Using Pandoc to publish a book

Successfully combining writing and LaTeX skills

 1 May 2020  |   26 May 2020  |   
  publishing book pandoc markdown latex

So, I wrote a book about bread baking.

And it did not happen overnight. I started working on the idea in 2017, but was using Google Docs at that time, which frustrated more than it was a joy to work with. GDocs and Word-like processors harass me too much with menu bars, toolbars, collaboration tools, backup capabilities, and so forth - while all I want to do is simply write. In 2018, I rebooted my writing attempt and resorted to my favorite text-editor: Sublime Text.

To focus on the writing itself, and not the layout and whatnot, I decided to write in Markdown. In a non-fiction book, such as the one I was planning to write, it is important not to overburden readers with flashy layouting - so Markdown’s minimalistic approach helped a lot here: underscores to emphasize things is mostly enough.

subl

The toolchain

My aim was to publish a physical version of a book, similar to my favorite opinionated books about cooking and baking such as David Pollan’s and Michael Booth’s work. My publisher expects a .pdf file, so naturally compiling from simple text (.md) to .pdf is in order - and something Pandoc is really good at. I wanted to minimize the amount of LaTex I had to write myself, but for layouting purposes, a big preamble file would probably be unavoidable.

The setup:

graph LR; md[Plaintext, md =] tex[LaTeX, tex =] pdf[Postscript, pdf =] md --> tex tex --> pdf

For LaTeX compilation, xetex instead of pdflatex was employed, as my experience taught me the first one is more flexible when it comes to typesetting and such. My Makefile jumpstart command looks like this:

  pandoc -f markdown \
    -V documentclass=memoir -V lang=nl-BE -M lang:nl \
    --include-in-header=preamble.tex \
    --include-before-body=coversheet.tex \
    --include-after-body=afterbody.tex \
    --pdf-engine=xelatex \
    --filter pandoc-citeproc \
    --filter filters/fancybreak.py \
    --top-level-division=part \
    --metadata-file=metadata.yml \
    --highlight-style=haddock \
    -t latex+smart > book.tex \
    chap1.pd.md chap2.pd.md chap3.pd.md ... \
  xelatex book.tex

As you can see from the above command, memoir was used, and the 500+ pages manual was thoroughly read to learn about obscure layouting commands that eventually allowed me to position everything exactly as I wanted it to be. However, it took a week of trail and error before reaching that point of satisfaction…

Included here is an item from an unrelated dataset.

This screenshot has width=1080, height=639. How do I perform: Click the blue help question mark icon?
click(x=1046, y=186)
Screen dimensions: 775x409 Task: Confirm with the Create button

Memoir is an extremely flexible and complete package: it comes with chapter styles, header and footer styles, special stuff for your table/figure/… lists, and so forth. Most packages you’d use in conjunction with the article document class become obsolete - as long as you adhere to memoir’s rules!

The ‘cover sheet’ pages

The first three pages of the book are the cover pages, and they are set:

  1. Title only (plain)
  2. Empty page
  3. Title, author, and publisher (fancier)

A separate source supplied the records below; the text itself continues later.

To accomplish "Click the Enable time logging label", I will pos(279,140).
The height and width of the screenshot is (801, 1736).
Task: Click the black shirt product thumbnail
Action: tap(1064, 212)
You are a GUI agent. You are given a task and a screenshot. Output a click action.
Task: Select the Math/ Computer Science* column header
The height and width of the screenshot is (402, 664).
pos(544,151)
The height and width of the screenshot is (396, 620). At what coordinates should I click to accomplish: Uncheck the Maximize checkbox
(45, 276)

An optional fourth page, which I included, contains the copyright, edition information, and so forth. Everything is part of \frontmatter, and written in LaTex itself. I got inspired by some examples provided by the memoir fellows:

subl

The style is called ‘Gentle Madness’. I had no intention of pouring hours into making my own original version of something that was already good enough: it’s part of the cover pages… You know, the things you flip through, in search for the actual content?

Chapter style and font

As said before, memoir comes with ‘batteries included’ - and that is definitely the case for chapter styles. I opted for a minimalistic chapter number and a title - that’s it:

subl

The tex needed to do that:

\makeatletter
\providecommand{\subtitle}[1]{
  \apptocmd{\@title}{\par {\large #1 \par}}{}{}
}
\makeatother

\chapterstyle{dash}\renewcommand*{\chaptitlefont}{\normalfont\itshape\LARGE}
\setlength{\beforechapskip}{2\onelineskip}
\setsecheadstyle{\normalfont\Large\raggedright}

The quote below the chapter title is a Markdown quote, using simply ‘>’ to start the sentence. It did bug me that I had to write a bit of latex to align it properly, though. I’m sure this could be fixed with another Python filter, but by then most of my chapter files were already created. The above screenshot is the result of the following piece of Markdown:

## Het begint allemaal met een kabouter

\label{kabouter}

> '_Eat (good) food. Mostly plants. Not too much._' - \mbox{Michael} Pollan, In Defense of Food

### Dagelijks brood met een druk op de knop

\begin{flushright}
Augustus 2010
\end{flushright}

'Het kaboutertje is weer bezig' glimlachte mijn vrouw, toen ze opkeek van haar boek. Dat leek haar wel een gepaste manier om het plotse achtergrondlawaai te identificeren. Deze mini-mens wordt verkocht inclusief huisje: een 

I tried to separate content from latex as much as possible, but failed when it came to labeling, quote alignment, and some mbox instances. Now that I look back, these can be left out with extra \hyphenation{} rules in the preamble.

Footnotes, footers, and citing work

Inspired by other books, I really wanted to go for extensive use of footnotes throughout the book - and not have a silly numbering style that will mess with my idea of superscript numbering to cite other work. That said, footnote symbols usually do not reset each page, but each chapter, resulting in a lot of compile errors because I reached the end of the line fairly quickly.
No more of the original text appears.